Farage, who was made leader of right-wing party Reform UK this week, told the BBC’s Today programme on Tuesday morning (4 June) that “we literally don’t need any” construction workers to come to the UK from abroad.

He added that “physical, manual labour” is unskilled, and that “we simply cannot go on with an exploding [UK] population the way it is”.

But sector leaders hit back, accusing him of trying to “boil complex issues down to simple soundbites”.

The National Federation of Builders’ (NFB) head of policy and market insight Rico Wojtulewicz described the comments as “incorrect”.

“The majority of construction workers are from the UK, therefore cutting the supply of skilled workers that aren’t available domestically and intentionally harming the construction industry is a fool’s errand,” he said.

“Mr Farage and all parties need to understand how construction operates and what the pressures are,” he added.

The construction sector has long struggled to recruit enough workers to meet demand. Last month the Construction Industry Training Board (CITB) warned the sector needs more than 250,000 extra workers by 2028 to cope with output growth.

Wojtulewicz pointed out that it takes between two and three years to train new apprentices and two further years to grow their competency.
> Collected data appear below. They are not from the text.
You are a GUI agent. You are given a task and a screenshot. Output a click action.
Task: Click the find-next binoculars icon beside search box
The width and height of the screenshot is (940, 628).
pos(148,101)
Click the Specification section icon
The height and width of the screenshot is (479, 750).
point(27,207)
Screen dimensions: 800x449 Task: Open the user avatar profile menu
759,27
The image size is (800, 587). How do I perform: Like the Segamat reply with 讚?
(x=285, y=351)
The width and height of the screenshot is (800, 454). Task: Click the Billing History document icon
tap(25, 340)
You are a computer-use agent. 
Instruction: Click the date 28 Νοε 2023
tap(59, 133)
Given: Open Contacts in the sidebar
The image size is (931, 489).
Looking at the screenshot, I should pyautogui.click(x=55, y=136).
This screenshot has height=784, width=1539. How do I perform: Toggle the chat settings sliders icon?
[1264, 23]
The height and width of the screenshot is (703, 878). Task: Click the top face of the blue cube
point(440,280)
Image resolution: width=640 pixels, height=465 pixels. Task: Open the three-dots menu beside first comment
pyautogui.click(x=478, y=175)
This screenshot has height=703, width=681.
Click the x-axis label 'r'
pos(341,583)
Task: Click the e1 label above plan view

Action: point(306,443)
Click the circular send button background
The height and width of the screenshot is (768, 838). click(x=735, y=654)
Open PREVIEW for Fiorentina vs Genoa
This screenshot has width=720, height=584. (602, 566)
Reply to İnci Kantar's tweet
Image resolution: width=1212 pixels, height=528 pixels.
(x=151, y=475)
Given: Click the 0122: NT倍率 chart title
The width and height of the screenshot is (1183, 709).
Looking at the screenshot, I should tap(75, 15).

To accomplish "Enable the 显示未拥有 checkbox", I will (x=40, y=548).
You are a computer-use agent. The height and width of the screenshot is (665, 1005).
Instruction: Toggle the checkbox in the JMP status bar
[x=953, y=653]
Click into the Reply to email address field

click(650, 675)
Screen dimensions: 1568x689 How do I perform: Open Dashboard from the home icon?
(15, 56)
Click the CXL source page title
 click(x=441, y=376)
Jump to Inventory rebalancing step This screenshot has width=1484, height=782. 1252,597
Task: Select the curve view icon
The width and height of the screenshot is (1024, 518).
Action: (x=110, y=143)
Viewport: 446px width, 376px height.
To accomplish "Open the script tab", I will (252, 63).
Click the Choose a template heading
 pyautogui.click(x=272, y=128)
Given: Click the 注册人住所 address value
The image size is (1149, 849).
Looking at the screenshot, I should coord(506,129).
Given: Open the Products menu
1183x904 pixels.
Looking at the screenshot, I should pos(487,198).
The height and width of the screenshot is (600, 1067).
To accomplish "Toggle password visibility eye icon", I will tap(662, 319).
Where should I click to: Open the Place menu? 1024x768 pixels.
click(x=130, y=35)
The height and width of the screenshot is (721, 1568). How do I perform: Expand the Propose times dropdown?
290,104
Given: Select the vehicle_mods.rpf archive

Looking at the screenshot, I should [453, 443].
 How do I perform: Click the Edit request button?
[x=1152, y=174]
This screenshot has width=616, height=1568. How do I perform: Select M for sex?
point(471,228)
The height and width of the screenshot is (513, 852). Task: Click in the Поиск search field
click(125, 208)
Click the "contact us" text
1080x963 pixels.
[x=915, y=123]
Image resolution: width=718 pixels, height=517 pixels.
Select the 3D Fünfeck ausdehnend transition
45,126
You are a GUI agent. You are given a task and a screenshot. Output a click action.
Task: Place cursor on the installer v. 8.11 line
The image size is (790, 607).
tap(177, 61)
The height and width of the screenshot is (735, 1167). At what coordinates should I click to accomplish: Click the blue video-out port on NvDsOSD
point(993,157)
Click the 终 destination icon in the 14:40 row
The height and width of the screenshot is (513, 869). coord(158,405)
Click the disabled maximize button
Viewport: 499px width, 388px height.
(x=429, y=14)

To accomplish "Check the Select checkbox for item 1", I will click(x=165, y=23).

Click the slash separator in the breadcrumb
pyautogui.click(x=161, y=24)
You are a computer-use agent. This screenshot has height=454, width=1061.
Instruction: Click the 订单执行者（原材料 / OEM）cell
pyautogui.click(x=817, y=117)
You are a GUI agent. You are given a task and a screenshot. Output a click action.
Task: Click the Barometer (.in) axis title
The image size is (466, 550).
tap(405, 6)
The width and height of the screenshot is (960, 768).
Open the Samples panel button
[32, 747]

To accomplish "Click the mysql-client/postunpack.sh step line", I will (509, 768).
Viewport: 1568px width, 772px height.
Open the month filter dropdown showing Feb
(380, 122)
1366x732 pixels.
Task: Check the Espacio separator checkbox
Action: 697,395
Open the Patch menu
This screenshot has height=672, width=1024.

“With […] SMEs – who train seven in 10 construction apprentices and deliver 90 per cent of training – struggling to win work and so leaving the sector, it is clear we will still need skilled workers to come from abroad,” he said.

His comments come months after the sector reacted with dismay when the current Conservative government announced plans to make legal migration to the UK tougher.

Finishes and Interiors Sector (FIS) chief executive Iain McIlwee said: “Firstly, let’s dispel any myth perpetrated that construction workers are not skilled.

“Our tradespeople are critical to our economic success and frankly the kind of dismissive approach that we heard today is exactly the reason that we do need immigration.”

He also argued that while the sector should “do more” to train its workforce, the infrastructure to train enough people “is not even close” to existing.

“We need one in 10 people to join construction, and to have politicians dismissing it as unskilled undermines the work we are doing through schools to attract people into the sector,” he said.

McIlwee also dismissed Farage’s comments that wages have gone down as “laughable”, saying: “Across the trades we have seen increases of 40 per cent-plus since Brexit.”

Civil Engineering Contractors Association (CECA) chief executive Alasdair Reisner meanwhile said that politicians have a “habit of trying to boil complex issues down to simple soundbites”, adding that there are “few truly unskilled workers” in the sector.

“Most people who work in the sector have developed specific skill sets to deliver their roles,” he said.